A half-wave rectifier converts an AC signal to DC by passing either the negative or positive half-cycle of the waveform and blocking the other. Half-wave rectifiers can be easily constructed using only one diode, but are less efficient than full-wave rectifiers.
Since diodes only carry current in one direction, they can serve as a simple half-wave rectifier. Only passing half of an AC current causes irregularities, so a capacitor is usually used to smooth out the rectified signal before it can be usable.
Half-wave rectifier circuit with capacitor filter and a single diode.
Alternating current (AC) periodically changes direction, and a rectifier converts this signal to a direct current (DC), which only flows in one direction. A half-wave rectifier does this by removing half of the signal. A full-wave rectifier converts the full input waveform to one of constant polarity by reversing the direction of current flow in one half-cycle. One example configuration for full-wave rectification is the full bridge rectifier, which uses four diodes to create a pulsating DC output.

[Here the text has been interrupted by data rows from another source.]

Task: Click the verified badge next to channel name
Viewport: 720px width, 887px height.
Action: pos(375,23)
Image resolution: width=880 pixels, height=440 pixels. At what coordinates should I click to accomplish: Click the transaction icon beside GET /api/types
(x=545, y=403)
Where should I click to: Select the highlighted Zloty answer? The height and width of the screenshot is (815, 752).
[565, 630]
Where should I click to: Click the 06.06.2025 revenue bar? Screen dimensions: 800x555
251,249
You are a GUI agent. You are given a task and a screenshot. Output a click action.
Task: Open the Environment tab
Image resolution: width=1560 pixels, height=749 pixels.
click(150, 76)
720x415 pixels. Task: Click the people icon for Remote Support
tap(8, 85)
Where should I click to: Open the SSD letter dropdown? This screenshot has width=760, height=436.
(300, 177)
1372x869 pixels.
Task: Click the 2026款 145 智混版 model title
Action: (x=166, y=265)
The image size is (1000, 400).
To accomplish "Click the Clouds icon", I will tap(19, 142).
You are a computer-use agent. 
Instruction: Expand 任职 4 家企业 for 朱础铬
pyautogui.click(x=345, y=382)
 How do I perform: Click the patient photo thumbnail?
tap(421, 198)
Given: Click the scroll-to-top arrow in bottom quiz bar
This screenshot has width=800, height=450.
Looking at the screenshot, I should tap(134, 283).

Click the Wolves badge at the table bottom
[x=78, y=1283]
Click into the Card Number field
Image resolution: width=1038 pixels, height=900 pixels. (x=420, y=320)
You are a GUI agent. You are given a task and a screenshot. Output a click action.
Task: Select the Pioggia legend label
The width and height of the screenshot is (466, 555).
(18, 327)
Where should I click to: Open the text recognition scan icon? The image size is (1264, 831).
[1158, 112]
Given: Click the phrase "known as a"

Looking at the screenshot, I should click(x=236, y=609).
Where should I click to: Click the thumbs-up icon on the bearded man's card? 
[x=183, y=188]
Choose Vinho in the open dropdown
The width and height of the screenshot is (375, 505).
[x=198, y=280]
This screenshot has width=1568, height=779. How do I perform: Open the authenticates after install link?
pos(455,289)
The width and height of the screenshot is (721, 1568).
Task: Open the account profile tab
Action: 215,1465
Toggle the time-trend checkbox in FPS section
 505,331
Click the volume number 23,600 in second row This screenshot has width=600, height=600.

A half-wave rectifier creates a purely positive signal by blocking the negative half-cycle, while a full-wave rectifier does this by changing the direction of the negative half-cycle.
Since only half of the input waveform is passed, the efficiency of a half-wave rectifier is lower than that of a full-wave rectifier. The maximum efficiency of a half-wave rectifier is about 40.5%, and the maximum efficiency of a full-wave rectifier is twice that.